▶
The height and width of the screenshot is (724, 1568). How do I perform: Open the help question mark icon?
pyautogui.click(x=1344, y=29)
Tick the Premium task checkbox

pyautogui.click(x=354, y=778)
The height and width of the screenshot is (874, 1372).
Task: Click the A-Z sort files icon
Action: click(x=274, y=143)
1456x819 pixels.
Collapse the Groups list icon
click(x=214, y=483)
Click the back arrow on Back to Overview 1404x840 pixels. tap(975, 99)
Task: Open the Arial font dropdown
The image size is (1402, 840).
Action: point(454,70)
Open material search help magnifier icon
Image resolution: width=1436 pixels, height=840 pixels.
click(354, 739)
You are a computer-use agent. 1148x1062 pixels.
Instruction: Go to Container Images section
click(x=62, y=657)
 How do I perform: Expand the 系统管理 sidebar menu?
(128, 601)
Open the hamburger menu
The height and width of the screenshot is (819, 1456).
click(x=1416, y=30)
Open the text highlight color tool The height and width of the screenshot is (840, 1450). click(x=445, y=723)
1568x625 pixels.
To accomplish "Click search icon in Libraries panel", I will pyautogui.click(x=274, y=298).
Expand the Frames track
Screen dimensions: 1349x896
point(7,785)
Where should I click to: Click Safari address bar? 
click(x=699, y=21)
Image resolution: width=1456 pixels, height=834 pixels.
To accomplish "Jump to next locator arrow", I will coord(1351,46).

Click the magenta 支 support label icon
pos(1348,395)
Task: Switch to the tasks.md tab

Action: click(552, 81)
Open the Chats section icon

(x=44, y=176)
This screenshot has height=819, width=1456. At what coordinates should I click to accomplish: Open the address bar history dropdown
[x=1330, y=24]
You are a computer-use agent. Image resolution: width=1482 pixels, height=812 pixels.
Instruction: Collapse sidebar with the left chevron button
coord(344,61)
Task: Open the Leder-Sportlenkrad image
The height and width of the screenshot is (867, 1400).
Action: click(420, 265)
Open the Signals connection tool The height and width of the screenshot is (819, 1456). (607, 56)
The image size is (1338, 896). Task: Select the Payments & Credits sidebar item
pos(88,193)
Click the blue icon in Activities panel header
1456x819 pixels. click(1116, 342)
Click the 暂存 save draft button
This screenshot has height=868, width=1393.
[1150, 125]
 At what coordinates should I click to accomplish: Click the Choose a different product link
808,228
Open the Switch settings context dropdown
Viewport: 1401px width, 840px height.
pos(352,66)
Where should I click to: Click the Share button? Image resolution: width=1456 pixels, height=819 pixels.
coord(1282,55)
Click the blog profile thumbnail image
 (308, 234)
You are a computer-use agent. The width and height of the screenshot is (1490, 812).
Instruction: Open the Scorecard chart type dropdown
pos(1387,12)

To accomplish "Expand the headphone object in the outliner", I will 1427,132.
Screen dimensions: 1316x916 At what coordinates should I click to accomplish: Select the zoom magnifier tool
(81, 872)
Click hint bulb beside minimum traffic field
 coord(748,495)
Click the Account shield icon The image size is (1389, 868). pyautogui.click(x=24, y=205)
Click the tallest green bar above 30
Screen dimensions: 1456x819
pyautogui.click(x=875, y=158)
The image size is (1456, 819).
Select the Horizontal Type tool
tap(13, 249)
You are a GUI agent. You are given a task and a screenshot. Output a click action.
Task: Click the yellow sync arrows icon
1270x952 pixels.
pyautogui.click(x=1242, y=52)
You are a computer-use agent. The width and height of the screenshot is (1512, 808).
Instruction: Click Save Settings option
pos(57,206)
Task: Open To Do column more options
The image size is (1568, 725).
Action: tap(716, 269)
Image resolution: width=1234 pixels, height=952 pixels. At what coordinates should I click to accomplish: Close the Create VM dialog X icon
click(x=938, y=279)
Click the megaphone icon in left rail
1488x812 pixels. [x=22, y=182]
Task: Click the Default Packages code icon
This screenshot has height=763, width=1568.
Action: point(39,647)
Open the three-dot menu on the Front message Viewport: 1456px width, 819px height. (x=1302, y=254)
◀
Across the data, pull every line containing the string "computer".

(Your response):
You are a computer-use agent. 1148x1062 pixels.
You are a computer-use agent. Image resolution: width=1482 pixels, height=812 pixels.
You are a computer-use agent. The width and height of the screenshot is (1490, 812).
You are a computer-use agent. The width and height of the screenshot is (1512, 808).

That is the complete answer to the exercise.